L’ironia di Mario Draghi sull’abuso delle parole inglesi


AGI – “Chissà perché dobbiamo sempre usare tutte queste parole inglesi…”. Mario Draghi si interrompe pochi secondi e inserisce una considerazione a braccio nel suo intervento dopo la visita al centro vaccinale anti Covid dell’Aeroporto di Fiumicino.

Il presidente del Consiglio si concede una battuta sugli anglismi che popolano ormai anche il parlare corrente, dopo aver saldamente occupato – non senza difficoltà nella ricerca di alternative altrettanto sintetiche – quello degli specialisti di settore. E così è con questa battuta, accompagnata da un sorriso, che Draghi chiosa il passaggio in cui dice che “per chi svolge attivita’ che non consentono lo smart working, sarà riconosciuto l’accesso ai congedi parentali straordinari o al contributo baby-sitting”.

===============

Uso delle informazioni:
A – Estrai dall'articolo sull'ironia di Draghi il passo che inizia con "L’ironia di Mario" e termina con "dell’Aeroporto di Fiumicino.".
B – Elenca tutte le diverse espressioni con cui l'articolo sull'ironia di Draghi indica Mario Draghi.
Per rispondere basati unicamente sull'articolo.

===============

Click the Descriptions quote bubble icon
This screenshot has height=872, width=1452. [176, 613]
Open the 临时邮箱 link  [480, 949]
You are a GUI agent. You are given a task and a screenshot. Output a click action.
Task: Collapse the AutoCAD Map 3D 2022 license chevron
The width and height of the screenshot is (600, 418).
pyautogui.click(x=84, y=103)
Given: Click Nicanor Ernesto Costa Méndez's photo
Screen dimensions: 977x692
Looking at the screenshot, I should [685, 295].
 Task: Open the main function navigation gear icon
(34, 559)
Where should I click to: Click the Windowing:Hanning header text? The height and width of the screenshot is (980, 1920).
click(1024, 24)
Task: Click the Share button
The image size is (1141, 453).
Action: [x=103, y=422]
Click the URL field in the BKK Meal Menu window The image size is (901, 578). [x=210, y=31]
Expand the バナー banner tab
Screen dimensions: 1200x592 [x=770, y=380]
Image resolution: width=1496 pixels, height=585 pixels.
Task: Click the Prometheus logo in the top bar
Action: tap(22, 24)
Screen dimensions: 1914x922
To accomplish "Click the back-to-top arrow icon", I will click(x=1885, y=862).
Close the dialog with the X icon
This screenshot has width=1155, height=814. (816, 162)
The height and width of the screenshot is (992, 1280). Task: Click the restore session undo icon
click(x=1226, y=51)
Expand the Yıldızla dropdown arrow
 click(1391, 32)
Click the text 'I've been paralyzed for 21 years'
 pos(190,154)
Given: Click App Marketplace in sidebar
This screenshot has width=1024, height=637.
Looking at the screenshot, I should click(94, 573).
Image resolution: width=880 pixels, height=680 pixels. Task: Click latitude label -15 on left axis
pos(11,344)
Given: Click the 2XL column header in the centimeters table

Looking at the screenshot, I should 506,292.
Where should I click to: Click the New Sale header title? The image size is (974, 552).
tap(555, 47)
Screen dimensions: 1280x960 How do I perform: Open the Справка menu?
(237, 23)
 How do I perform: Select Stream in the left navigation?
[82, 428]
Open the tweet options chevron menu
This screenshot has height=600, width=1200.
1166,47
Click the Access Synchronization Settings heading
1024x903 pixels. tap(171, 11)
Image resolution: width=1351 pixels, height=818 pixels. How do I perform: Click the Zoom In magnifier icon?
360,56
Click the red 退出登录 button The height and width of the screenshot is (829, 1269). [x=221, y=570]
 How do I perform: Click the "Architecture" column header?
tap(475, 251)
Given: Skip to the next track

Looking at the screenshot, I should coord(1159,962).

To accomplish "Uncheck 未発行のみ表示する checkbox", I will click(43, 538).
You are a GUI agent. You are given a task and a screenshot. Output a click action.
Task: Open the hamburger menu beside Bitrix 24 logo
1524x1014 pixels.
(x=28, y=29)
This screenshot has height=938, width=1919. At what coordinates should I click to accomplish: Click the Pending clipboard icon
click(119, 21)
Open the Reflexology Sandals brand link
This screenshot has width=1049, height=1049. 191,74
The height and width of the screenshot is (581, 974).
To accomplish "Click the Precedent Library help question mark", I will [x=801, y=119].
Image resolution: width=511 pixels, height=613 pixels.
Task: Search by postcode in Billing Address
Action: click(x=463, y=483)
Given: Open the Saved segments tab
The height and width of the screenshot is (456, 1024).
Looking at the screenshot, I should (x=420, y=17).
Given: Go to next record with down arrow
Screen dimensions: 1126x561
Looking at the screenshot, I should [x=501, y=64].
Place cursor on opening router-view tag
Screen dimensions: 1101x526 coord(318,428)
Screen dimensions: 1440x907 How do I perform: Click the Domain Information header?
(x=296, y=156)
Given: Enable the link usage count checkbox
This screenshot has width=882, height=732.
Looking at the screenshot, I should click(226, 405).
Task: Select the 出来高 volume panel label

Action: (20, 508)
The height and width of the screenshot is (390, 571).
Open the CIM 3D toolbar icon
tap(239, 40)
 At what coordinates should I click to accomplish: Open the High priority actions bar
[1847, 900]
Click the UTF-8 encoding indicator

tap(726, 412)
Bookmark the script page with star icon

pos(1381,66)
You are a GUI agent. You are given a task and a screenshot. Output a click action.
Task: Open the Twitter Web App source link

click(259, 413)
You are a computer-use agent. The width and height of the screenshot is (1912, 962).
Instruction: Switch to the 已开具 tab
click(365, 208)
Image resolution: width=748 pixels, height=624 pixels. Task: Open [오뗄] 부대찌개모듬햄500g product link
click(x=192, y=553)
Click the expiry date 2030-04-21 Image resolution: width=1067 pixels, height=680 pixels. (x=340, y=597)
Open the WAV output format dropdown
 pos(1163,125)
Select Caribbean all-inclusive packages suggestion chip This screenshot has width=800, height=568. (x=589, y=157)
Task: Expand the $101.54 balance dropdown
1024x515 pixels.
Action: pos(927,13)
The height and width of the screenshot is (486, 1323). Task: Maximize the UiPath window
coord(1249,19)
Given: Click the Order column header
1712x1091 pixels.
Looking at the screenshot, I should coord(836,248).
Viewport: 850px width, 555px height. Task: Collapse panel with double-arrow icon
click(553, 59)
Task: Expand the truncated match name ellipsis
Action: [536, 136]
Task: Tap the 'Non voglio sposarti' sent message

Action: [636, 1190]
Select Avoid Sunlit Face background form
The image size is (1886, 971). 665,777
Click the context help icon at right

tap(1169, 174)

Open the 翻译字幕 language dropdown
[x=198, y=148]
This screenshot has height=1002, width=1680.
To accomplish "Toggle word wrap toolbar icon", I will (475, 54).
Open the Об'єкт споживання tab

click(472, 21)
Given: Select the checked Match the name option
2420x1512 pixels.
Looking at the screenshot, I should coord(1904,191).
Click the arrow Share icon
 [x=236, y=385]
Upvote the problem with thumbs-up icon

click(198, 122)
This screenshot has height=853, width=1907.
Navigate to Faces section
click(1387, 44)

===============

Risultati delle attività:
A –
L’ironia di Mario Draghi sull’abuso delle parole inglesi


AGI – “Chissà perché dobbiamo sempre usare tutte queste parole inglesi…”. Mario Draghi si interrompe pochi secondi e inserisce una considerazione a braccio nel suo intervento dopo la visita al centro vaccinale anti Covid dell’Aeroporto di Fiumicino.

B –
- Mario Draghi
- Il presidente del Consiglio
- Draghi